New Orleans

Louisiana High Court Slaps New Orleans Juvenile Bench With Rare Misconduct Probe

AI Assisted Icon
Published on March 28, 2026
Louisiana High Court Slaps New Orleans Juvenile Bench With Rare Misconduct ProbeSource: Wikimedia/ajay_suresh, CC BY 4.0, via Wikimedia Commons

The Louisiana Supreme Court has ordered a formal investigation into two judges who oversee Orleans Parish Juvenile Court, stepping in after months of reporting and public pressure over how the system monitors teens accused of violent crimes. The move follows scrutiny of 2024 cases in which teenage suspects on - or supposed to be on - electronic ankle monitors were tied to deadly shootings, raising questions about supervision and expired monitoring contracts. The order marks a rare intervention by the state’s highest court into the operations of a local juvenile bench.

Supreme Court Opens A Second Probe

The court’s order names Chief Judge Candice Bates-Anderson and Judge Ranord Darensburg and directs an inquiry into whether judges ignored violations flagged by monitoring systems, according to WGNO. That report says the action represents a second review of the Orleans Parish juvenile bench after watchdogs presented material the high court found concerning, a clear sign that state justices are no longer content to simply watch from the sidelines.

Monitoring Gaps And High-Profile Cases

Local reporting has tied the oversight concerns to two 2024 killings: the January slaying of Jacob Carter, a visiting tourist, and the June murder of French Quarter tour guide Kristie Thibodeaux. WWL reported that one teen accused in Carter’s killing had been assigned to a monitoring vendor whose contract ended late in 2023, and Fox 8 has detailed the Thibodeaux investigation and indictments. Those revelations helped push prosecutors, advocates and lawmakers to call for clearer rules and stricter oversight of electronic monitoring programs, turning what had been a technical court procedure into a citywide public safety debate.

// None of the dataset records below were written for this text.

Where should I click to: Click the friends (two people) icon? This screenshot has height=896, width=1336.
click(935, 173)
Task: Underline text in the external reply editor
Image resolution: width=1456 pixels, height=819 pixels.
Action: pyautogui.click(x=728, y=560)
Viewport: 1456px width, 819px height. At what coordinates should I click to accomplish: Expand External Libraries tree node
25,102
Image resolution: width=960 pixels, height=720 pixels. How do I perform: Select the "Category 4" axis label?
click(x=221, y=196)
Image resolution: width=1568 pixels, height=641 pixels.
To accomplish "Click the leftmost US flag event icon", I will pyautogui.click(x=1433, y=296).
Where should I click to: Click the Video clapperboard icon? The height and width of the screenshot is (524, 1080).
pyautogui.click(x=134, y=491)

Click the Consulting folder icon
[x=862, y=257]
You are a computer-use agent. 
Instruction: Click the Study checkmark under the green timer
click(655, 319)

Watchdog Pressure And Reform Ideas

The Metropolitan Crime Commission says it presented material to the Supreme Court that it believed warranted a review, and its president, Rafael Goyeneche, has publicly urged changes such as a vetting panel for judicial candidates, the group says on its website. The MCC’s work, tracking court practices, contracts and alleged lapses, has become central to the debate over whether local judicial procedures need outside oversight, according to the Metropolitan Crime Commission. For critics of the current system, the high court’s move is exactly the kind of external pressure they have been lobbying for.

Legal Implications

State rules give the Judiciary Commission and the Louisiana Supreme Court formal roles in investigating and disciplining judges; the court’s published rules allow penalties that range from admonitions and reprimands to suspension or removal. The Judiciary Commission’s procedures are spelled out in the court’s rules, and some families and advocates say the commission’s earlier closure of complaints tied to the Jacob Carter case has intensified calls for an independent review, a point first raised in reporting by WGNO and echoed in the court’s own discipline framework.

What Comes Next

The Supreme Court did not announce a public timeline for the probe; under court rules the process can include a preliminary inquiry, document review and, if warranted, referral to the Judiciary Commission for hearings. The Orleans Parish District Attorney’s Office, which has prosecuted several related cases and urged reforms, said its homicide unit continues preparing trial-ready cases while monitoring the court’s review, according to an August 2024 press release outlining indictments tied to one of the high-profile killings from the Orleans Parish District Attorney’s Office. Until the high court finishes its work, the juvenile bench will be operating under a rare and very public microscope.